For us landlords, growing our business means adding new properties. New property additions mean more rental units and more cashflow. New property additions also mean more tenants. Sometimes these tenants come with the properties we buy. I call these tenants “inherited tenants.”
Inherited tenants pose a special kind of risk to a buyer in a couple of ways. First, as a buyer you are generally bound by their existing lease agreements. You cannot just kick tenants out, raise the rent or revise other lease terms just because there is a change in building ownership. Second, these tenants have not been through your screening process. You really have no idea about their background or payment history. 100% occupied may not be what it seems. So if one of these inherited tenants is a rotten egg, you may be stuck with them for a while
One way you can protect yourself as a buyer is to review all of the leases before purchase. While I recommend doing this, I feel it does not go quite far enough. I want more protection. So I use an estoppel agreement as well.

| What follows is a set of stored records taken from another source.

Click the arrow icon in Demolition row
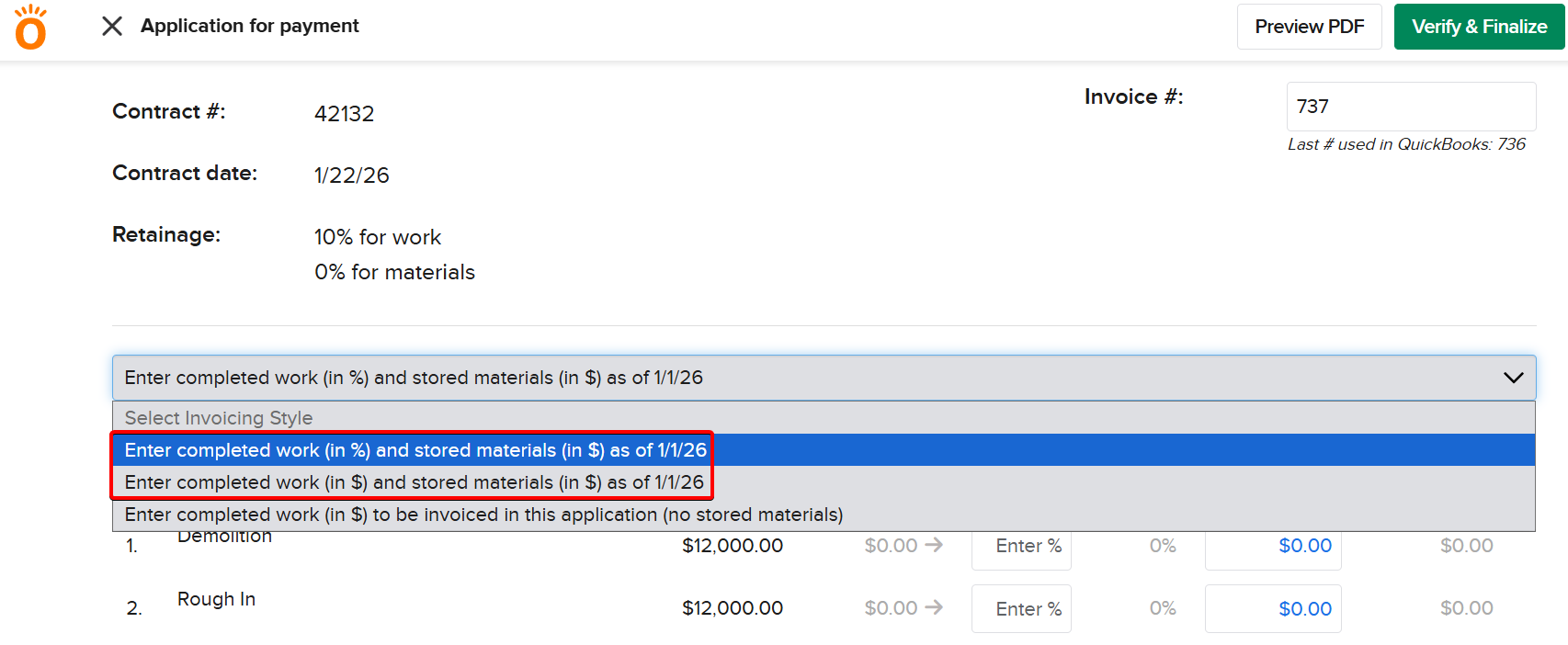Screen dimensions: 1568x645 934,545
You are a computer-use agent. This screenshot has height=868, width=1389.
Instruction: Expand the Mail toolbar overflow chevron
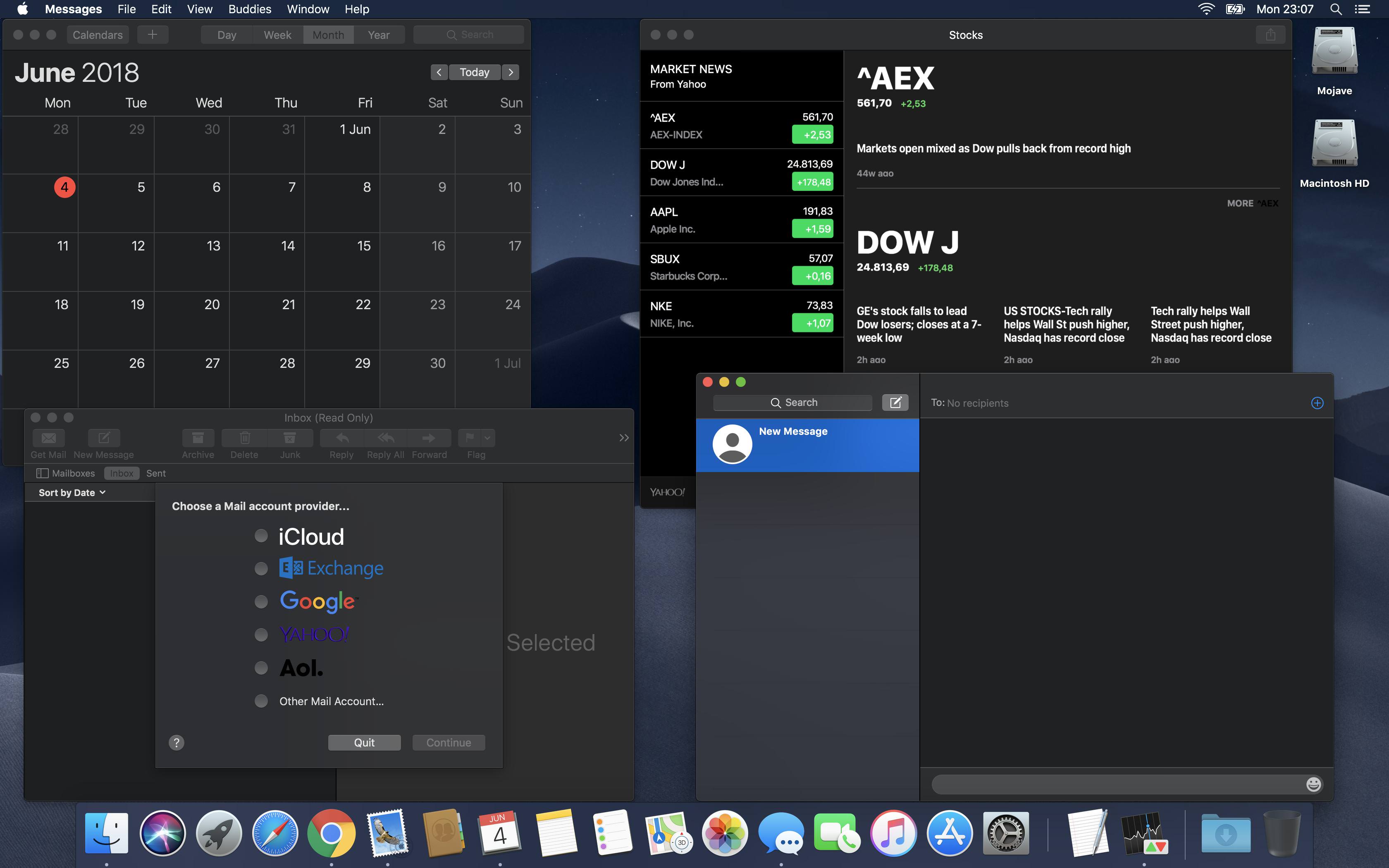pos(624,438)

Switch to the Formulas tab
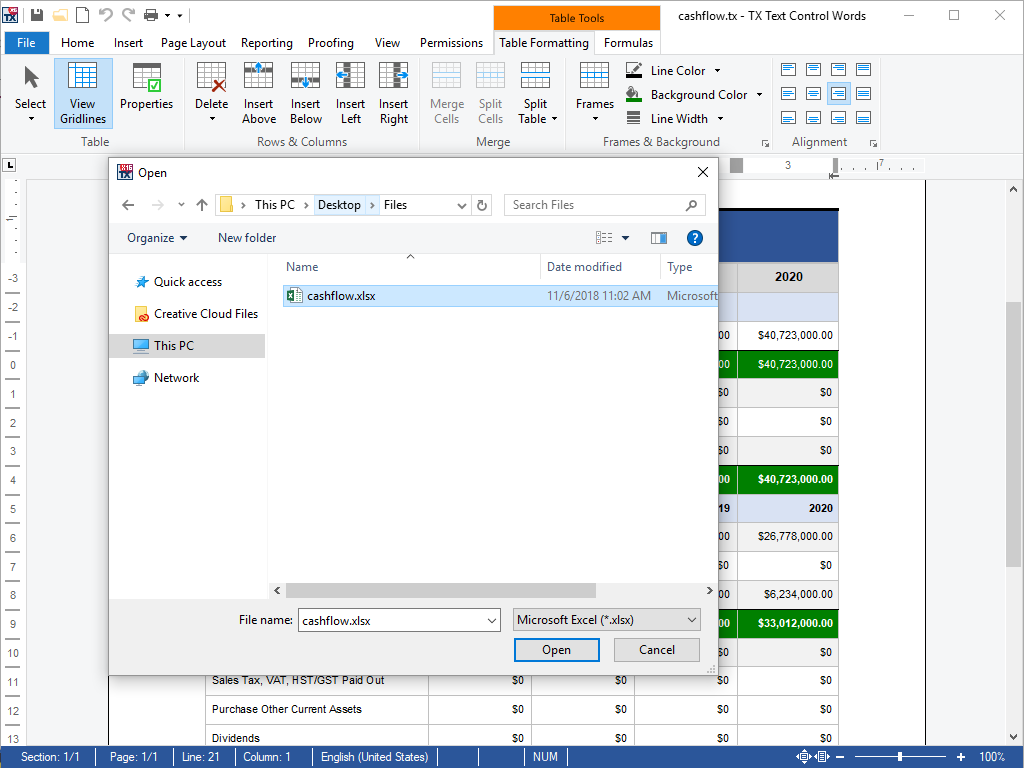(628, 43)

Estoppel is a legal term which means someone is prevented by their own acts by claiming a right on another party. For those of us buying investment properties and inheriting tenants an estoppel agreement prevents those tenants from making future claims on us after the property is transferred. The agreement spells things out on the front end before we buy, thus preventing our inherited tenants from claiming something different later on.

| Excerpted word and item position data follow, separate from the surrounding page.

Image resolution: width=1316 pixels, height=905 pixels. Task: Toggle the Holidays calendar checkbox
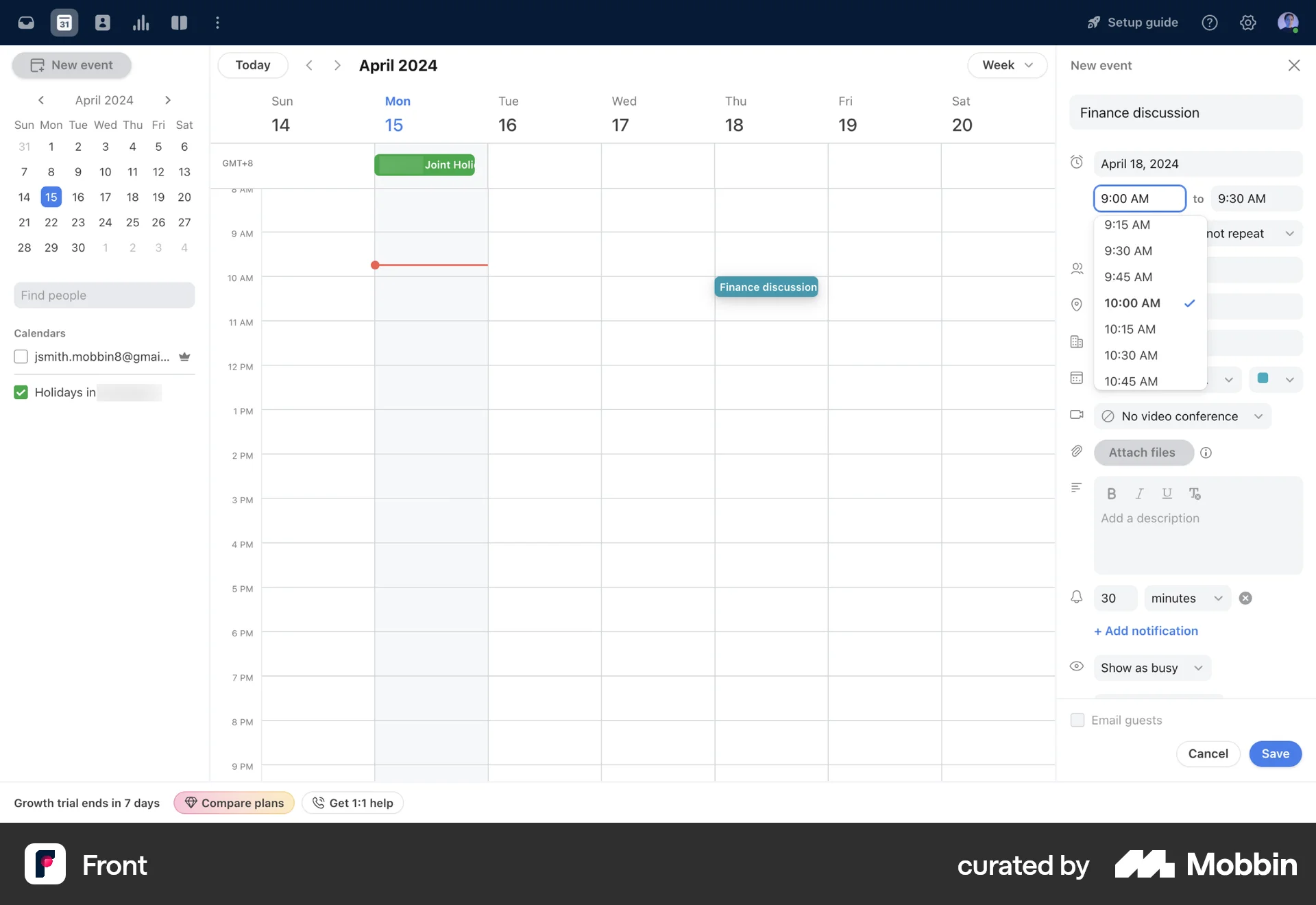tap(21, 392)
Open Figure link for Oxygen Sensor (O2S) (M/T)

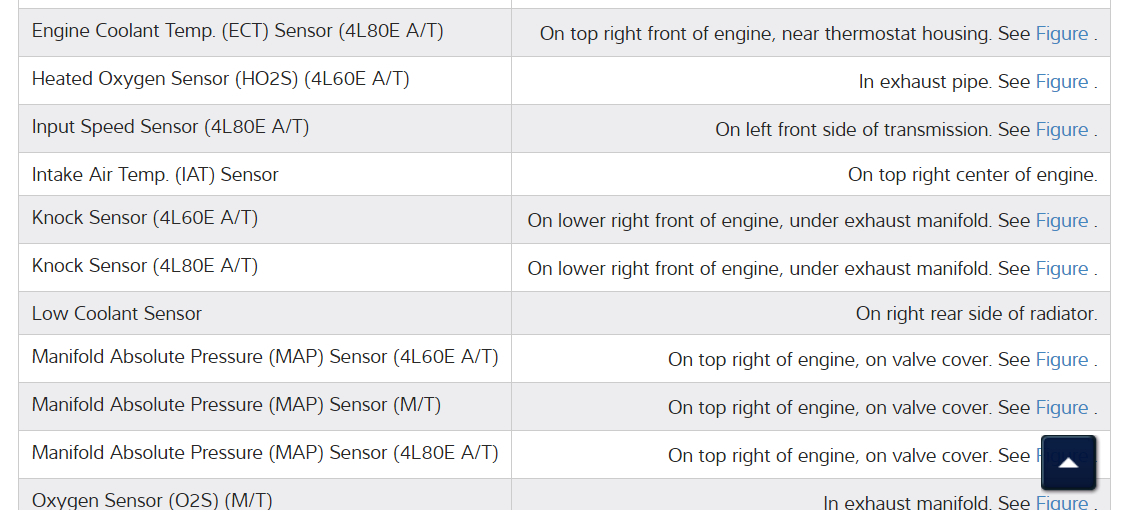[1061, 503]
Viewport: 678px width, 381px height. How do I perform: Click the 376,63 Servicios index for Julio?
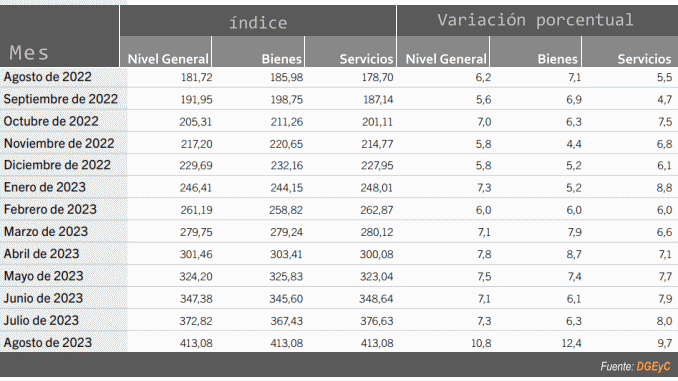(377, 321)
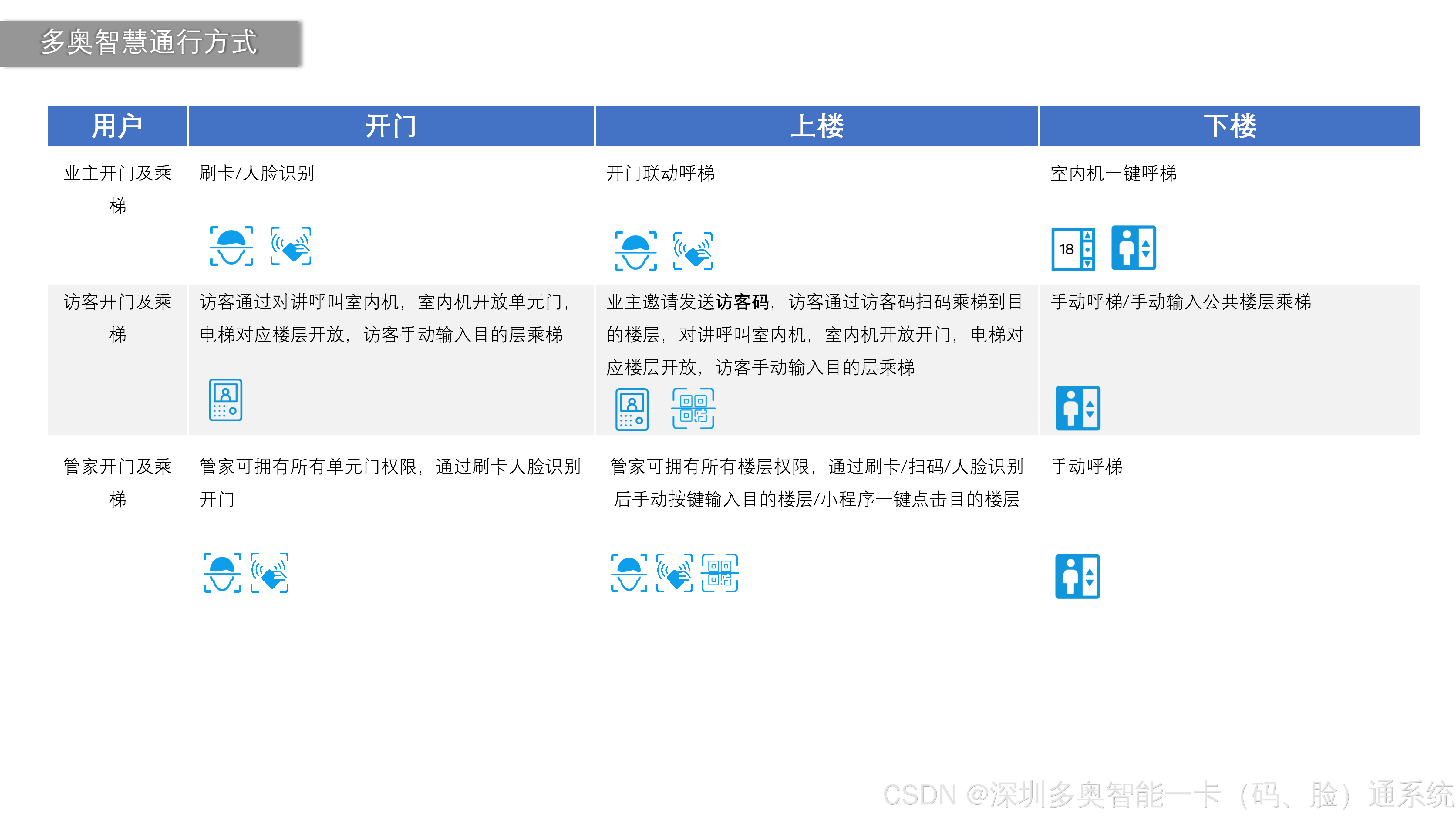Select the 用户 column header
This screenshot has width=1456, height=819.
[x=117, y=126]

Here is what an estoppel agreement should include:
- Tenant(s) name and who lives in the unit
- Lease term
- Renal payment amount
- Security deposit amount
- Who pays utilities
- Who owns the appliances
- If there are any pets
- If there are any problems or repairs needed
- If there are any other agreements with the landlord.
The agreement should also be signed by both the tenant and the current owner once it is completed.
Don’t think for a minute that some unscrupulous tenant will not try to claim that their security deposit was really $1,000 instead of $500, or that they paid six months rent in advance, or that they really do own those window air conditioning units. An estoppel agreement will stop those claims cold and it will stand up in court.
Don’t let yourself be taken advantage of during an ownership changeover. Protect yourself and your business. Make completed estoppel agreements a part of your purchase contract. It’s simple and easy to do plus it may just save you a bundle.
Feel free to download the estoppel agreement I use here.
affordablerei says
Great article~This has got to be one of the best. Not only is this easy to implement, your download is an excellent idea. This article is so timely you have no idea for me, since I am looking to purchase with tenants in place right now. Another great article!
Cebu Condo says
Real estate industry is really booming! I just found out that real estate companies increase its sales compare to the last year’s statistics.
frank says
Yes very good idea. We used always at a large firm. Finding the tenants to sign takes a bit of work but would be worth it.
Kevin says
Frank,
It is absolutely worth the time and effort. It can really protect you later on.